(TASK REQUIREMENTS)
The lines wanted run from the first one below through the one with "Image resolution: width=601". Return them exactly.

(Collected data entries)
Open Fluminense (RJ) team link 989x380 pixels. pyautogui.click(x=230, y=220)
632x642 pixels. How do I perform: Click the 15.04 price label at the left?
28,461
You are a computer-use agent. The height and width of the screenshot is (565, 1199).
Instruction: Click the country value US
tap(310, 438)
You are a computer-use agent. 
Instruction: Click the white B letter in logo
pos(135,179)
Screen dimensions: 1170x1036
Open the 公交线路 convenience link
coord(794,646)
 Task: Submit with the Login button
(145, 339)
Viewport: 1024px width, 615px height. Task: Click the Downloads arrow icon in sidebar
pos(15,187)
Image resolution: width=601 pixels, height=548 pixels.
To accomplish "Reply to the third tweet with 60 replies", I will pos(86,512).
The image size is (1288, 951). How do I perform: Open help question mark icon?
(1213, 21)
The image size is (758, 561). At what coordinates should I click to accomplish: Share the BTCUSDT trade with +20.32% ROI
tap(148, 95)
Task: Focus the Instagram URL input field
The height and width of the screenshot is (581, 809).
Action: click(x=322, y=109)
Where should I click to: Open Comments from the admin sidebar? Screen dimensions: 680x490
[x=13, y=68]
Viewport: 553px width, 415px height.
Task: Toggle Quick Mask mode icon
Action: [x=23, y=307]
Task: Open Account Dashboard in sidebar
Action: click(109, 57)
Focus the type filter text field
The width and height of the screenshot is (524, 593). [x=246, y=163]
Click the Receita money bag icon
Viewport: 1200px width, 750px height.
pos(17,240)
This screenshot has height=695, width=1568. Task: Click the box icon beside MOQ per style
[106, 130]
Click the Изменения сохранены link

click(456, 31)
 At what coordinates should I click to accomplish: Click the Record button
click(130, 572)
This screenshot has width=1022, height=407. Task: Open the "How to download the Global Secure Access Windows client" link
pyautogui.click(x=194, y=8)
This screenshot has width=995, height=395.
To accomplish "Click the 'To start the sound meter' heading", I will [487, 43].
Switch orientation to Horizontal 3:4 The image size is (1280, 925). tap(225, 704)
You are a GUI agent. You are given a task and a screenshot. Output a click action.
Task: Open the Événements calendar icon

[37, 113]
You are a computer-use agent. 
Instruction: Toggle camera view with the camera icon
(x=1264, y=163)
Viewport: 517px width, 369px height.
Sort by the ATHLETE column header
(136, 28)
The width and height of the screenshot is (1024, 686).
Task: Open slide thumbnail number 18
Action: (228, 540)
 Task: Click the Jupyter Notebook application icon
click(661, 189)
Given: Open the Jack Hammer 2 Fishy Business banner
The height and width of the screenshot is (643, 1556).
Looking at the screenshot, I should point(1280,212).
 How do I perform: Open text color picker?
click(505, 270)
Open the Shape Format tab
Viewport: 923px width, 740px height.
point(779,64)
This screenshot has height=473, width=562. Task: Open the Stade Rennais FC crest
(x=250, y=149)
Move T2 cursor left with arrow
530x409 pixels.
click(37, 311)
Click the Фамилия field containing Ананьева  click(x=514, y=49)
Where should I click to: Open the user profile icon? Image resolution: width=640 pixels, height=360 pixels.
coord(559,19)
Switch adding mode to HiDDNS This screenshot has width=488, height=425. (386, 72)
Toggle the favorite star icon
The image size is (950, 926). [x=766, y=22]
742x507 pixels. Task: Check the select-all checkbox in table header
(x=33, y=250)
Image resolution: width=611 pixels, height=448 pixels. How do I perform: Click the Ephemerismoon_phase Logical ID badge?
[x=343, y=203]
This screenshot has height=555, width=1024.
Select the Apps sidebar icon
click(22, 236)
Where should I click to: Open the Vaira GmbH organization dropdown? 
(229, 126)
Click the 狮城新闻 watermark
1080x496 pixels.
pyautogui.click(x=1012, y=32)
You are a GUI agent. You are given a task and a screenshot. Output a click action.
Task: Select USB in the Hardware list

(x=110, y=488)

(ANSWER TO THE EXERCISE)
Open Fluminense (RJ) team link 989x380 pixels. pyautogui.click(x=230, y=220)
632x642 pixels. How do I perform: Click the 15.04 price label at the left?
28,461
You are a computer-use agent. The height and width of the screenshot is (565, 1199).
Instruction: Click the country value US
tap(310, 438)
You are a computer-use agent. 
Instruction: Click the white B letter in logo
pos(135,179)
Screen dimensions: 1170x1036
Open the 公交线路 convenience link
coord(794,646)
 Task: Submit with the Login button
(145, 339)
Viewport: 1024px width, 615px height. Task: Click the Downloads arrow icon in sidebar
pos(15,187)
Image resolution: width=601 pixels, height=548 pixels.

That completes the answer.